Can you fix your own vehicles? That may be a big consideration in your choices.

Crazy Roland


----------



## alpha6 (May 12, 2008)

From what you are saying, it looks like you should go with a good 6 cy 4x4 pickup that is either a flatbed or one you can build. You won't get the best milage, but you can still haul things. Buying older you can get in cheaper which gives you more money to modify it and will also lower your insurance costs, especially since you are 17.5. If you can try and register your truck as a farm truck if your state allows this. It can also cut down on your insurance and gives you some flexability when hauling certain loads. Right now is a great time to buy used as lots of people are selling extra vehicles. If you can find an old fleet truck, they usually have good maintenance records so you can track how they were treated.

good luck.


----------



## Merlinspop (Nov 4, 2010)

When I was used truck shopping, I made a habit of checking GSA's auction site weekly. There are a lot of clunkers there, but if you are diligent, you can also find some great deals. You DO have to go get what you buy though.

Good luck!

B


----------



## Live Oak (Oct 11, 2008)

Kingfisher Apiaries said:


> Thinking something along the lines of a 3/4 dodge or chevy (not a Flat on the road dead lol). Want to start researching now.

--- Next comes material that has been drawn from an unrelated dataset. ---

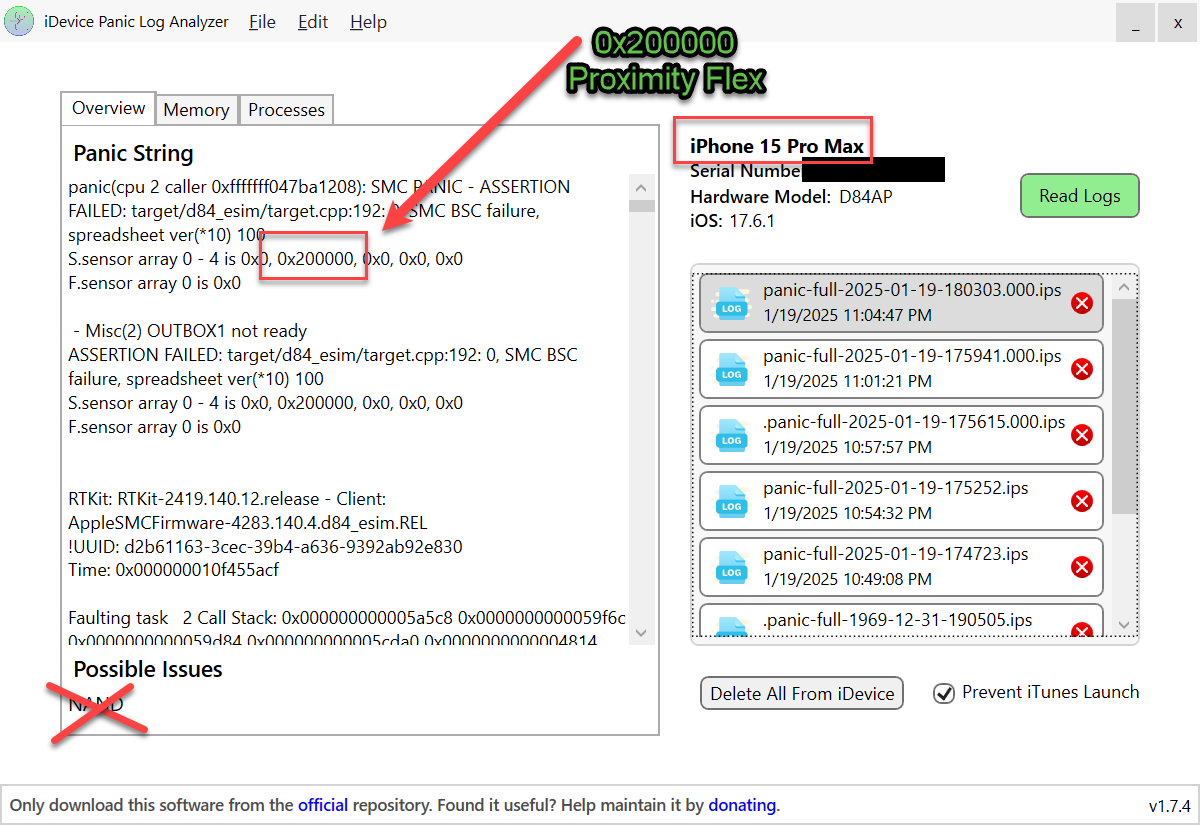Click log file icon for panic-full-2025-01-19-180303.000.ips

[732, 304]
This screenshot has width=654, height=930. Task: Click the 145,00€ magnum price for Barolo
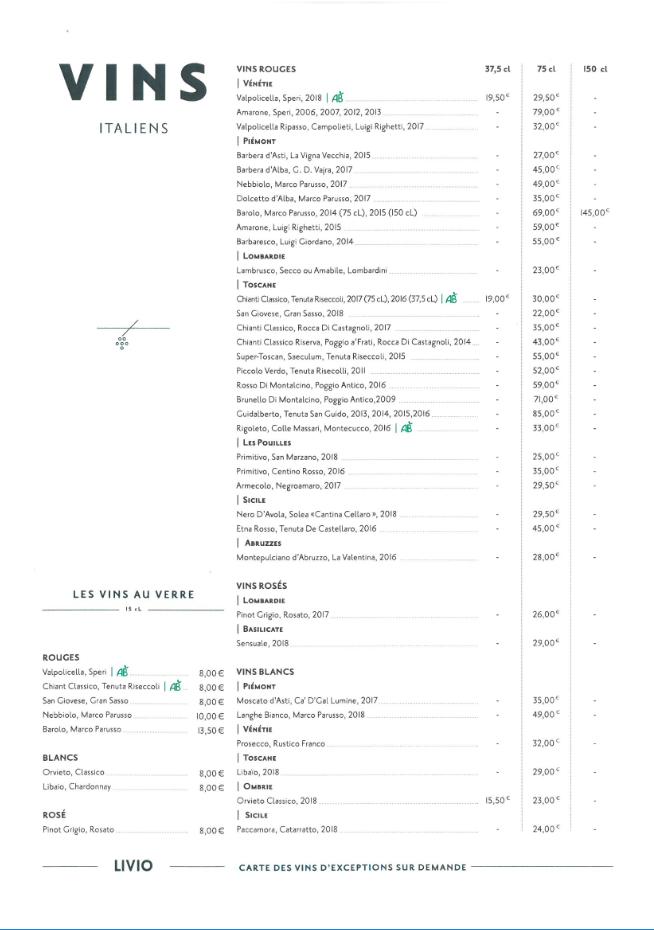coord(595,212)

Drop the Chevy choice and go with the Dodge if you want better fuel economy. I would suggest a Dodge Ram 2500 Quad Cab 4x4 Cummins diesel with a manual NV5600 6 speed transmission in the year range of 2001.5 to 2002. These are the best 2 year models for this particular models with the 24 valve engines. Properly tuned and running, these trucks can get between 18 to 26 mpg depending upon the load and speed being driven. 

There are a few things to be aware of on these trucks such as:

the VP-44 fuel injection pump and fuel lift pump (these issues can be addressed by a number of fuel system and lift pump upgrades)

http://mopar.mopar1973man.com/cummins/2ndgen24v/2ndgen24v.htm

http://mopar.mopar1973man.com/personal/2002/airdog-150/airdog-150.htm

and 53 series engine block (if the truck has one DON'T buy it or pay SUBSTANTILLY less)

http://www.stamey.info/Truck/Cummins53BlockFAQ.htm 

The 1998 and 1998.5 trucks that came with the 12 valve Cummins B series engine are also a very good choice but may require more maintenance depending upon the previous owner. 

The BIG issue with these trucks is the engine front timing cover locator dowel pin or "killer dowel pin (KDP).

http://mopar.mopar1973man.com/cummins/general/kdp/kdp.htm

and the NV4500 manual 5 speed 5th gear nut issue.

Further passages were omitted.